Un levier pour exploiter le gaz du Qatar
Au- delà des économies engendrées, la pétrochimie in situ constitue pour Total un levier permettant de gagner de futurs gisements de gaz. Le craqueur d’éthane passerait presque inaperçu à Ras Laffan, tant la cité industrielle multiplie les installations des majors. Shell, Exxon Mobil et ConocoPhillips qui y ont installé leurs quartiers aux côtés de Total, sur les rives du plus grand gisement de gaz de la planète. C'est que le réservoir de Northfield fait la richesse de l’émirat, et attire toutes les convoitises. Situé sous la mer du Golfe arabo-persique entre l’Iran et le Qatar, il propulse la presqu’ile au troisième rang de producteur gazier de la planète, derrière la Russie et l’Iran. « Facile à exploiter, à seulement 60 mètres de profondeur sous la mer, il peut fournir du méthane pendant encore une centaine d’années », souligne Philippe Guys, directeur de l’exploration production de Total au Qatar. Un eldorado, loin des difficultés techniques des gisements sous pression en grande profondeur, dans le Golfe du Mexique.
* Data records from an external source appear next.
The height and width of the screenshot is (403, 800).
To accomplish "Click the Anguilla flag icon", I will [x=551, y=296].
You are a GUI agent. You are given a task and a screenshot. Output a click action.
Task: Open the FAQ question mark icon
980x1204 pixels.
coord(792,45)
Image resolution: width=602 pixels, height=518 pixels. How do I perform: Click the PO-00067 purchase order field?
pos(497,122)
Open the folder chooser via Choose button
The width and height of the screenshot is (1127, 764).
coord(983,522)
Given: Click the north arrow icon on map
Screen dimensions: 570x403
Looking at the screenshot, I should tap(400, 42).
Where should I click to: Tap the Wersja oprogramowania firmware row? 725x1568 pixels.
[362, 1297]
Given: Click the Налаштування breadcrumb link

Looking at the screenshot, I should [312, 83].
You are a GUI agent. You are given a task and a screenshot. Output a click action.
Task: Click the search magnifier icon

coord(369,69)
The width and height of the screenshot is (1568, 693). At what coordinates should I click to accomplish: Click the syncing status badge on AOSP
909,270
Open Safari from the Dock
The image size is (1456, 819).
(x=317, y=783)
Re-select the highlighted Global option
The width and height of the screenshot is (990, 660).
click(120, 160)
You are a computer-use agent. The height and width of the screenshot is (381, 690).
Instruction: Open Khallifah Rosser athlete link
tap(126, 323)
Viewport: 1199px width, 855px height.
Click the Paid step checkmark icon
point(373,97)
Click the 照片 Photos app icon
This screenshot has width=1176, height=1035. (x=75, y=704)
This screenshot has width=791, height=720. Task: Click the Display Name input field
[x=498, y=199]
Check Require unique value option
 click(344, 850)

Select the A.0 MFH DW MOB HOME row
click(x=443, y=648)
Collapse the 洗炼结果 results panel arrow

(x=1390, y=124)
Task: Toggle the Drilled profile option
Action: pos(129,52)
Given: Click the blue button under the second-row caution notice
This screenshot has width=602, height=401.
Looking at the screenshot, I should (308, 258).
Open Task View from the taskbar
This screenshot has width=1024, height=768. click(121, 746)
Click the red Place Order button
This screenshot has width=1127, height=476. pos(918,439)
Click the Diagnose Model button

Reste qu’il faut séduire le propriétaire. « Tous ceux qui ont reçu des concessions ont apporté une technologie, une valeur ajoutée », indique François Cornélis. Le groupe français s’est pour l’instant vu attribuer trois tranches d'exploitation, toujours en binôme avec Qatar Petroleum, le bras armé de l’émirat. Mais un moratoire sur l’exploitation du gisement North field a été imposé jusqu’en 2014. D’ici là, Total fourbit ses armes à l'émirat en demande d'excellence : un centre de recherche ambitieux logé dans le quartier des matières grises à Doha, une antenne de la prestigieuse école HEC, qui devrait être l'un des premiers établissements étrangers à proposer un bac+5, une politique d’implantation de PME françaises de pointe, et enfin, de gros investissements pour industrialiser le pays sur toute la chaîne de valeur du gaz, au-delà de l’exploration-production. Le craqueur d'éthane géant, conçu par Technip au plus près des exigences possibles en termes d’efficacité énergétique, fait partie de cette stratégie.